Предположим, что Вильчур знал подземелья, допустим также, что их тайные входы расположены в различных частях города, тогда становится ясно, как происходило перемещение трупов. К тому же у Вильчура — если убийца он — не раз была возможность вложить значок родла в руку Будниковой. Зачем? Чтобы подозрение пало на Шиллера, а от него перекинулось на Будника, и таким образом открылся бы разврат в сандомежских высших сферах. Все это как нельзя лучше соответствует теории Клейноцкого о компрометации убийцы.
Но этого мало, очень мало.
Шацкий стоял на Замковой площади. Он любил это место и открывающийся вид на излучину Вислы, пугающе вспухшей в последние дни. Ему приятно было осознавать, что уже не одну сотню лет тут останавливаются люди и любуются тем же самым пейзажем. Впрочем, когда-то они любовались чуть лучшим видом, не обезображенным фабричной трубой стекольного завода. Вокруг было полно людей, высыпавших после богослужения из ближайших костелов. Разодетых по-праздничному, как и принято в маленьких городках: мужчины в костюмах, женщины в платьях ядовитых расцветок, парни в спортивной обувке с проблесковыми огоньками, девушки в черных колготках и с вечерним макияжем. В каждом из них отдельно и во всех вместе можно найти тысячу поводов для насмешек, однако вид их растрогал Шацкого. Живя много лет в Варшаве, он догадывался: что-то там было не так, эта самая уродливая столица Европы не искрится дружелюбием, а его привязанность к серо-бурым стенам на самом деле — невротическая зависимость, этакий городской стокгольмский синдром. Как заключенные попадают в зависимость от тюрьмы, а мужья — от плохих жен, так и он уверовал, что сам факт жизни в грязи и хаосе достаточен, чтобы эти грязь и хаос наделить чувством. Прокурор Теодор Шацкий, варшавянин. Варшавянин, то бишь бездомный.
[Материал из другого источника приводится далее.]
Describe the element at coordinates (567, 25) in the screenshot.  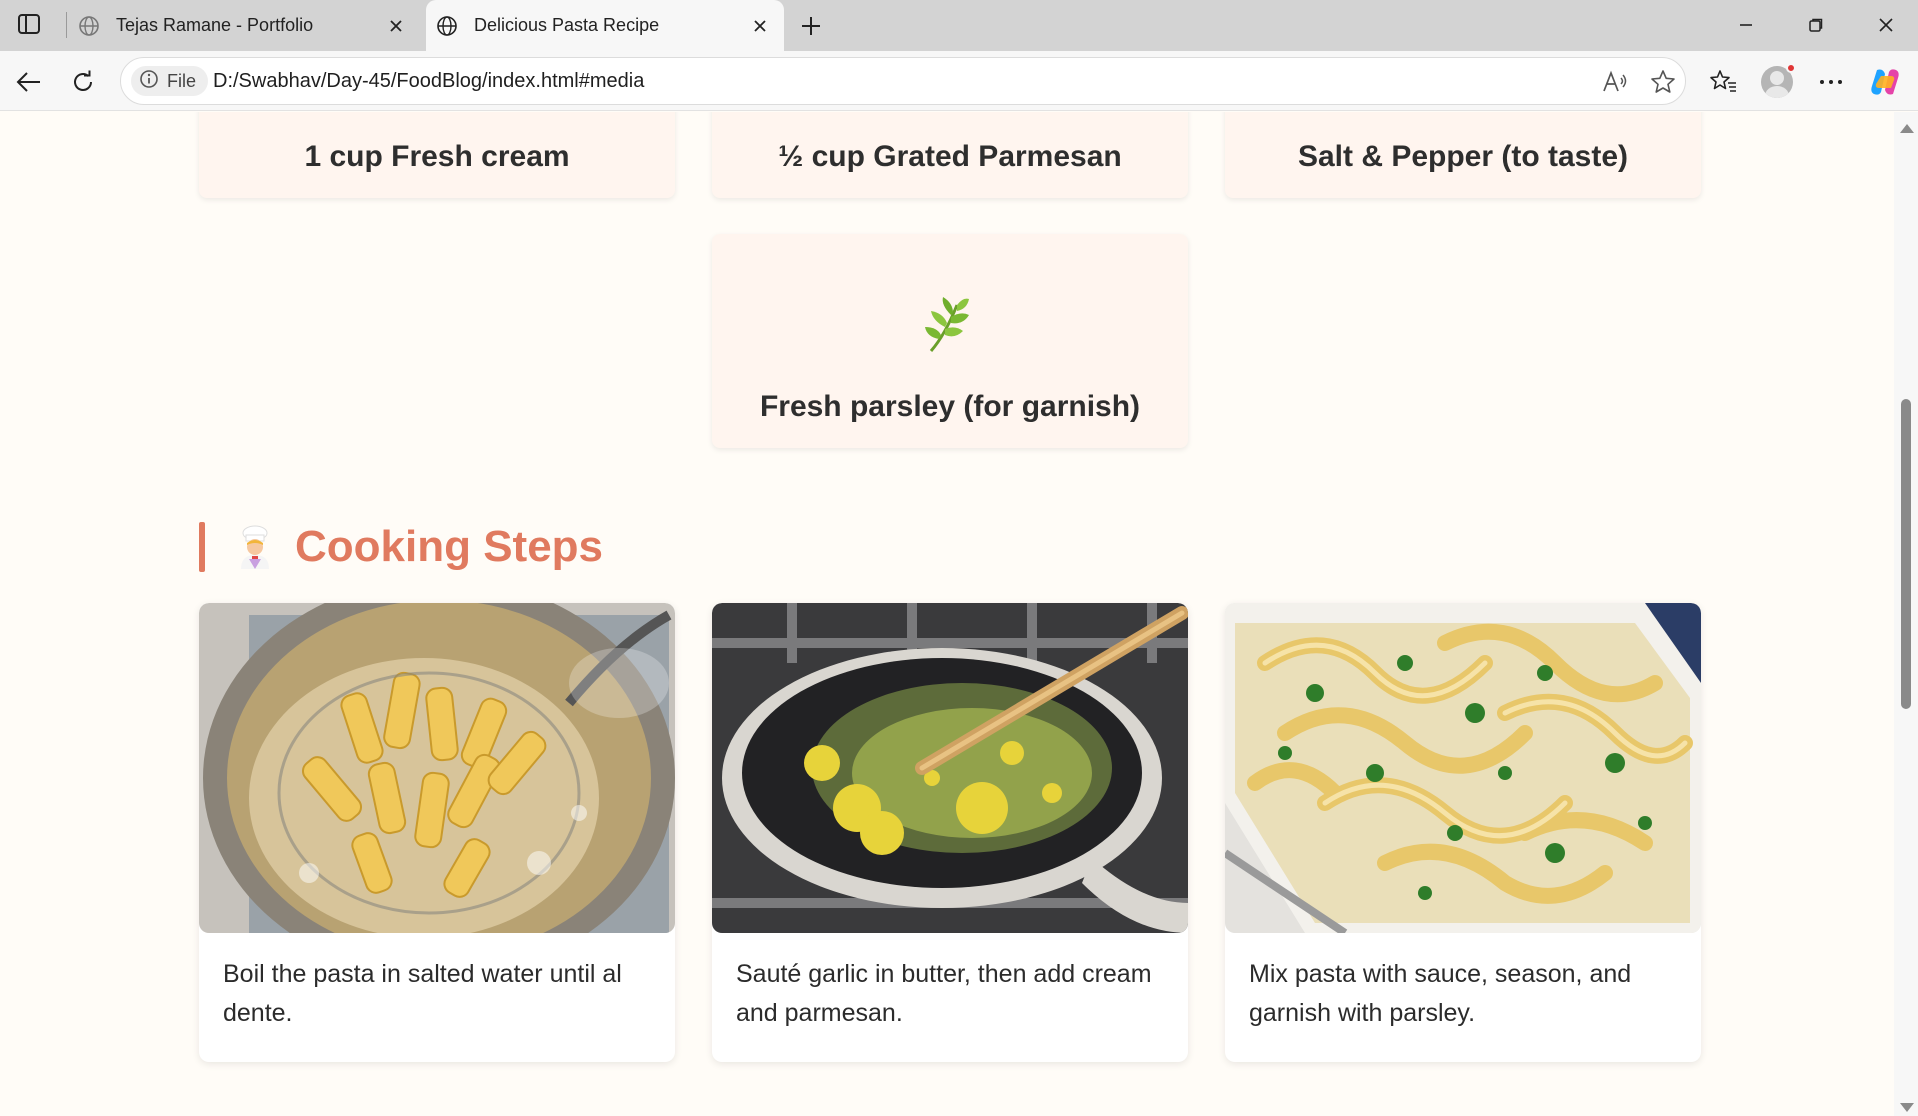
I see `tab-title: Delicious Pasta Recipe` at that location.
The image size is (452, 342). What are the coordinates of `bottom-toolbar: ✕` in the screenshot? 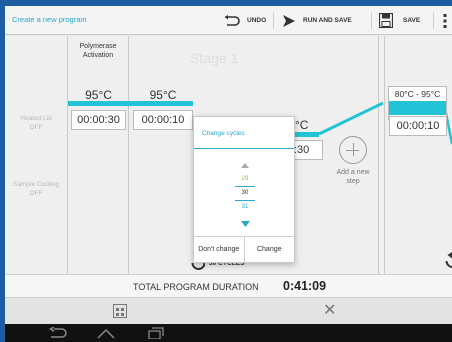 It's located at (228, 311).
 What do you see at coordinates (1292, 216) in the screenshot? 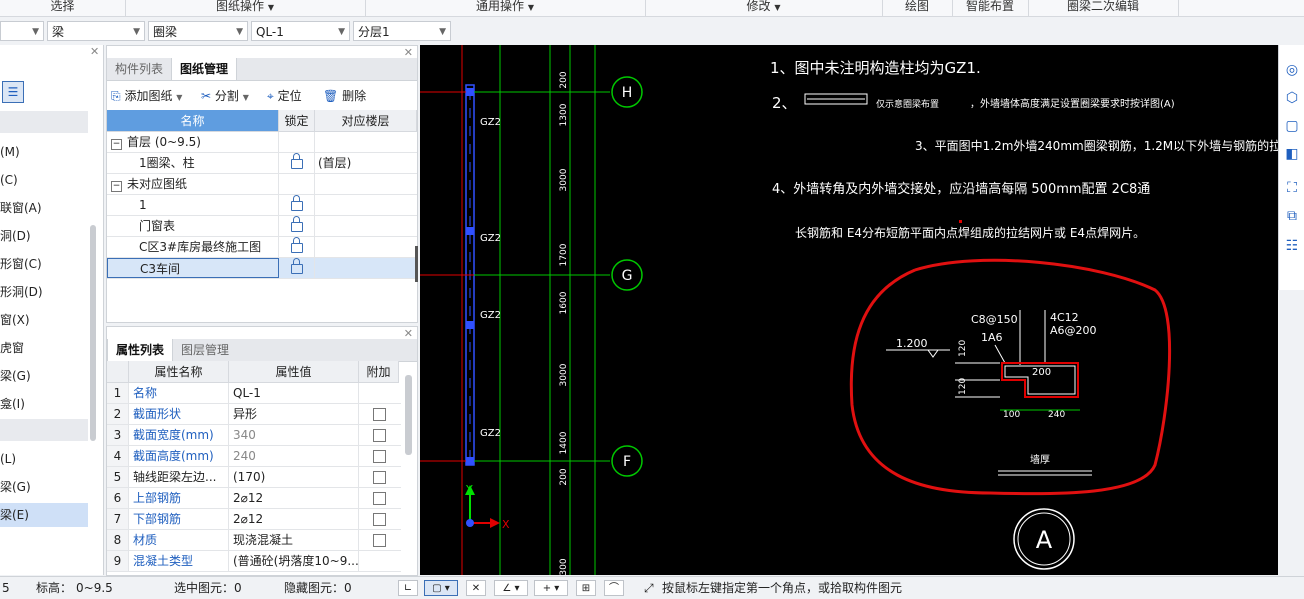
I see `box-select-icon: ⧉` at bounding box center [1292, 216].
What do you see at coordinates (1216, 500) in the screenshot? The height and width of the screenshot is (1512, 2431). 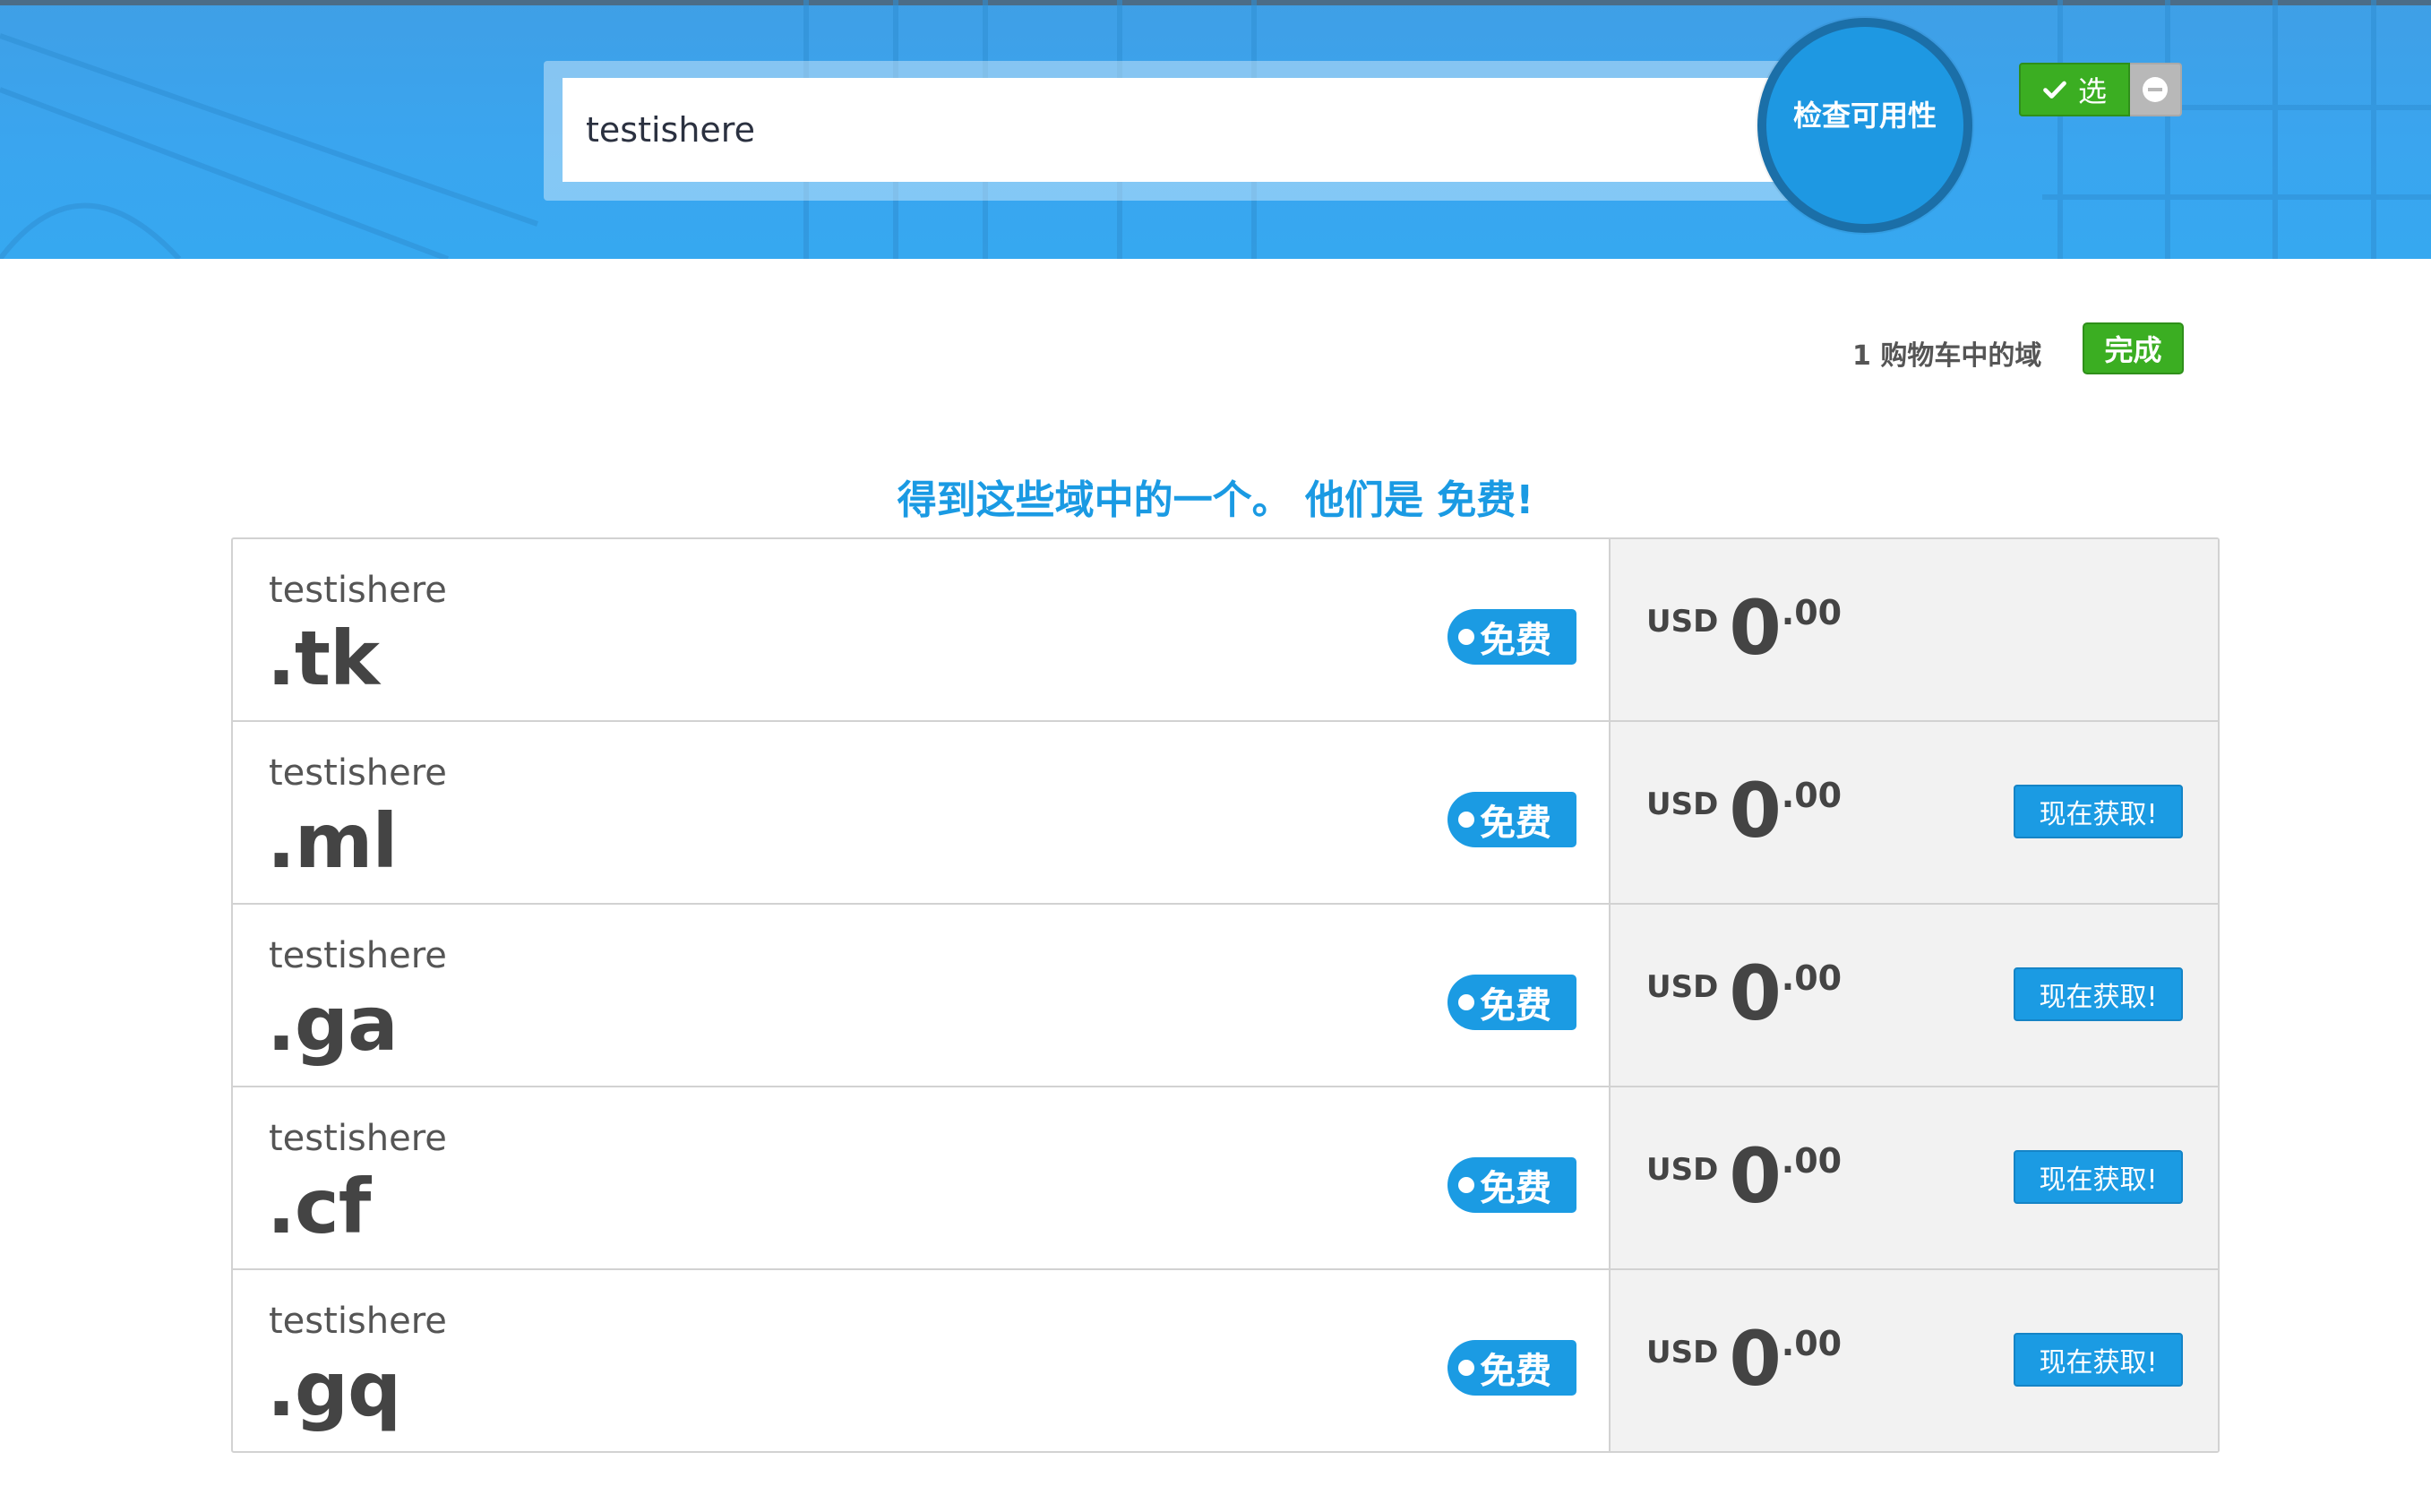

Стоя на залитой солнцем шумной Замковой площади в Сандомеже, он явственно это видел. У него, жителя большого города, не было своей маленькой отчизны, страны счастливого детства, своего места на земле. Места, где возвратившегося спустя годы человека встречают улыбки, протянутые руки и те же самые, хоть и измененные временем лица. Где черты умерших соседей и друзей можно отыскать в их детях и внуках, где можно ощутить себя частью большого целого, найти смысл в том, чтобы стать звеном крепкой и длинной цепочки. Он видел такую цепочку здесь, под купленными на базарах костюмами и платьями, и завидовал этим людям. Завидовал до боли, ибо чувствовал, что испытать такое ему не будет дано, что даже в самой счастливой эмиграции он везде и всюду останется бездомным, лишенным родины.